Mr. Campbell's organization is widely respected for its ability to identify primary voters and get them to the polls. This could be decisive because less than 10 percent of the voting-age population is expected to vote.
History and tradition also favor Mr. Bush, who clobbered Republican opponents in the 1988 South Carolina primary.
"There is a sense of loyalty in the South Carolina political culture," explained Blease Graham, a specialist in state politics at the University of South Carolina.
Even though the homebuilding industry is depressed, Mr. Bush was cheered Thursday when he spoke to 1,200 members of the Home Builders Association of Greater Columbia.
Mr. Bush won their hearts with his proposal to give first-time homebuyers a $5,000 tax credit, which he said would generate 3,500 new homes and 6,000 jobs in South Carolina.
He also tried to restore his tarnished image as a man of conviction, saying, "I've learned that life means nothing without fidelity to principles."
Perhaps Mr. Bush had seen the cartoon in that morning's edition of the State, South Carolina's leading newspaper. Titled "Wimp Vane," it depicted the president as a weather vane being spun dizzily by Mr. Buchanan.
The cartoon highlighted an undercurrent of dissatisfaction with Mr. Bush that Mr. Buchanan and David Duke, who is beginning his presidential campaign here, hope to tap.
Mr. Buchanan has made few appearances here but is advertising extensively on TV and radio, which suggests he is concerned about South Carolina and yet does not want to raise expectations.
In one ad, he defines his "America First" campaign theme with attacks on foreign aid and unfair trade practices. He is reaching out to textile workers who feel threatened by foreign imports.
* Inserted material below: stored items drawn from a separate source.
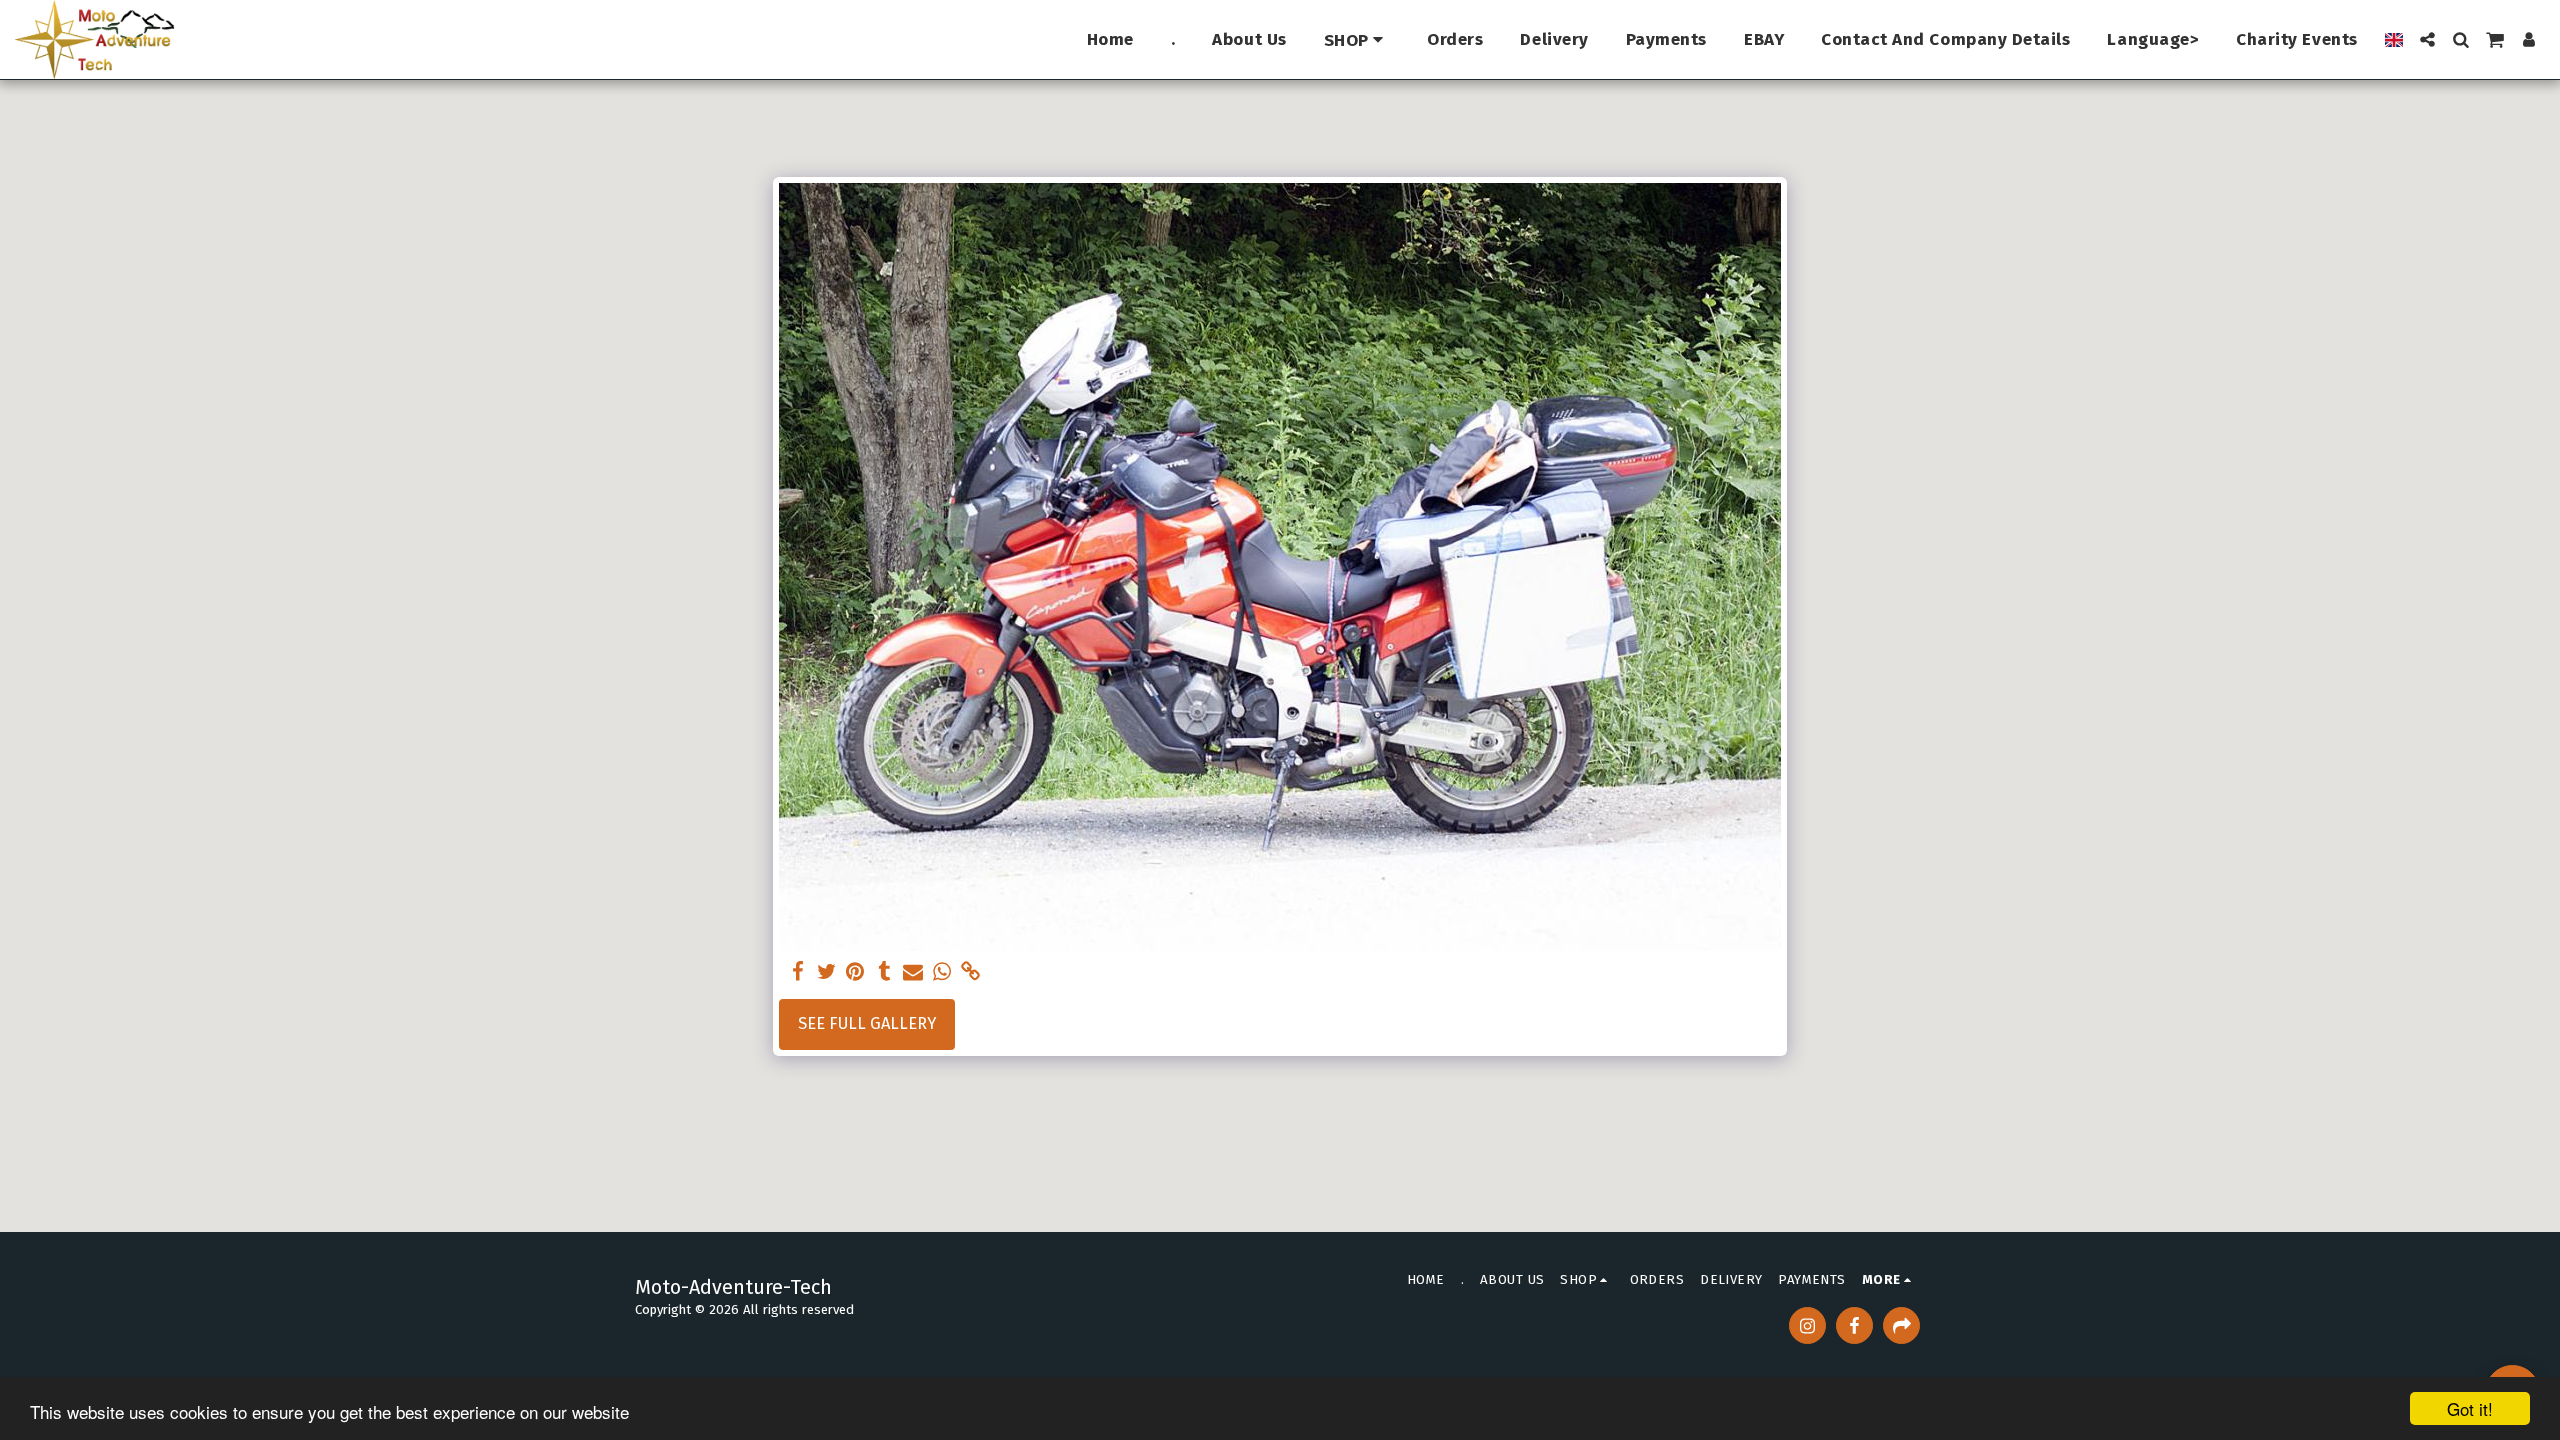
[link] (971, 972)
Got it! (2470, 1408)
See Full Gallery (867, 1023)
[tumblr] (884, 972)
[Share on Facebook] (797, 972)
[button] (2427, 39)
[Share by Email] (913, 972)
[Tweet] (826, 972)
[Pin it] (855, 972)
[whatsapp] (942, 972)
Poll results don't bode well for Mr. Bush's opponents, especially Mr. Duke, the former Ku Klux Klan leader whose role as a protest candidate has been eclipsed by Mr. Buchanan.
A survey of South Carolina voters by Mason-Dixon Opinion Research of Columbia, Md., showed Mr. Bush leading with 78 percent, Mr. Buchanan second with 15 percent and Mr. Duke last with just 2 percent.
The same poll showed Mr. Clinton, the Arkansas governor, leading former Massachusetts Sen. Paul E. Tsongas 33 percent to 14 percent, followed by Nebraska Sen. Bob Kerrey with 9 percent, Mr. Harkin with 6 percent, and former California Gov. Edmund G. "Jerry" Brown Jr. with 3 percent.
Mr. Kerrey quit the race Thursday.
Mr. Harkin campaigned yesterday in South Carolina and is running some ads. Earlier, he campaigned with the Rev. Jesse L. Jackson as part of a pitch aimed at black voters, who make up 30 percent of the electorate. But Mr. Clinton is expected to win most of the black vote.
Mr. Tsongas, who didn't have an organization here a couple of weeks ago, visited Wednesday and has been endorsed by some prominent South Carolinians, such as banker W. W. "Hootie" Johnson, who supported Mr. Bush in 1988.
But Mr. Tsongas, concentrating more on Tuesday's primaries, concedes victory to Mr. Clinton.